Researchers at the Case Western Reserve University have taken a major step forward in the fight against cancer, by identifying the genetic components of colorectal cancer (CRC.)
The study, entitled, "Identification of Susceptibility
Genes for Cancer in a Genome-wide Scan: Results from the Colon Neoplasia
Sibling Study" is the first large linkage work of families with CRC and colon
polyps in the country.
The researchers said that their study is a step
towards the future of genetic testing for the third most commonly diagnosed
cancer in Americans.
Because only five percent of CRC cases are due to
known gene defects, this NIH-funded study is designed to spot the remaining
CRC-related susceptibility genes.
For the study, the team built on a previous study,
which identified a specific region on chromosome 9q that harbors a CRC
Upon review of a whole genome scan of all chromosome
pairs in 194 families, the researchers were able to identify additional CRC
gene regions on chromosomes 1p, 15q, and 17p.
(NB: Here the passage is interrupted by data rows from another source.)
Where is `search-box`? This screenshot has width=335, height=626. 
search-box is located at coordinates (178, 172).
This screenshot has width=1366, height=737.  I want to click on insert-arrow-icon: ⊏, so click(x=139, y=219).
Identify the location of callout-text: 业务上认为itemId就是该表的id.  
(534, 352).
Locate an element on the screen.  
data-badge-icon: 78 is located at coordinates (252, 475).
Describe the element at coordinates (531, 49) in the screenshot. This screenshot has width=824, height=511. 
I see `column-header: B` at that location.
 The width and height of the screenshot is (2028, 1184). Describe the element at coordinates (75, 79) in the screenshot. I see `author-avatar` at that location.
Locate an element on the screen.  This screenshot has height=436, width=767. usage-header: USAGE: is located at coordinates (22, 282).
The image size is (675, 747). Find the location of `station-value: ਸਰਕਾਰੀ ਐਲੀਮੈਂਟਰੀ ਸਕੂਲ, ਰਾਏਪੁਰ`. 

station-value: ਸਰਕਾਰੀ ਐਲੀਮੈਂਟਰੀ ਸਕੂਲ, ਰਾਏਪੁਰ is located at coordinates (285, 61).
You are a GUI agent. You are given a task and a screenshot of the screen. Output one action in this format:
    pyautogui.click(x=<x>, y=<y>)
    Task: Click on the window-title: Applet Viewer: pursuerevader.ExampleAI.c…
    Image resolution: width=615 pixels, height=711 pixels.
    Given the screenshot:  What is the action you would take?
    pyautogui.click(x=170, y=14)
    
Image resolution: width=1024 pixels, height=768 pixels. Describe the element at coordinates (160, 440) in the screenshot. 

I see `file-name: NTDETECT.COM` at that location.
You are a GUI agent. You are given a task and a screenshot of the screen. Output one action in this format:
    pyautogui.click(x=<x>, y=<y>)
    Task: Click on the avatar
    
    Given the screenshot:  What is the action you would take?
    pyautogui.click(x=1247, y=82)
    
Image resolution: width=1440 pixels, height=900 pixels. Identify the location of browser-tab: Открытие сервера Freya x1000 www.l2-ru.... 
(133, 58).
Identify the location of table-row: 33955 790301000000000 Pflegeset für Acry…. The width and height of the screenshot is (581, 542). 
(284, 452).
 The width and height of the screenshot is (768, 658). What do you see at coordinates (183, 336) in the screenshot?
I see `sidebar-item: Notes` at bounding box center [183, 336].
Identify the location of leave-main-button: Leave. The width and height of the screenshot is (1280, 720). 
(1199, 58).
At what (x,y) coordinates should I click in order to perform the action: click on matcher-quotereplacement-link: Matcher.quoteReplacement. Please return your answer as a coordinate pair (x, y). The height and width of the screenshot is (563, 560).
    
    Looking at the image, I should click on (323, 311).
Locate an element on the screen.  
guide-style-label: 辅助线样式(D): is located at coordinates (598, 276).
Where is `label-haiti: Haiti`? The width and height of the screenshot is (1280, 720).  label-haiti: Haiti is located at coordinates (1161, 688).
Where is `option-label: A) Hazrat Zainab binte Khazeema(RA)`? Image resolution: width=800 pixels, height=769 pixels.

While the overall Case Western Reserve University
School of Medicine study looked at families with colon cancer and colon polyps,
the study also analyzed families with different clusters of cancer, such as CRC
with multiple polyps and CRC with breast cancer.
These different phenotypes appeared to link to different chromosomal
regions, which the study teams says supports the idea of multiple
susceptibility genes causing different types of cancers. These links will be
further investigated in the next phase of the study.
"The goal of our study is to identify the CRC genes in
susceptible patients to better understand who may be prone to develop CRC and
why," said Georgia L. Wiesner, M.D., lead author of the study.
"This study is step towards future the of genetic CRC
testing," Wiesner added.
The authors further explained that the genome-wide
scan used in this study would help physicians elucidate the genetic factors in
CRC in the future.
Once the genes are identified, physicians will be able
to use these genetic markers to identify "at risk" patients and to develop
better cancer screening strategies, such as colonoscopies well before standard
screening begins at age 50.
The study appears in
the March 7th issue of The American Journal of Human Genetics.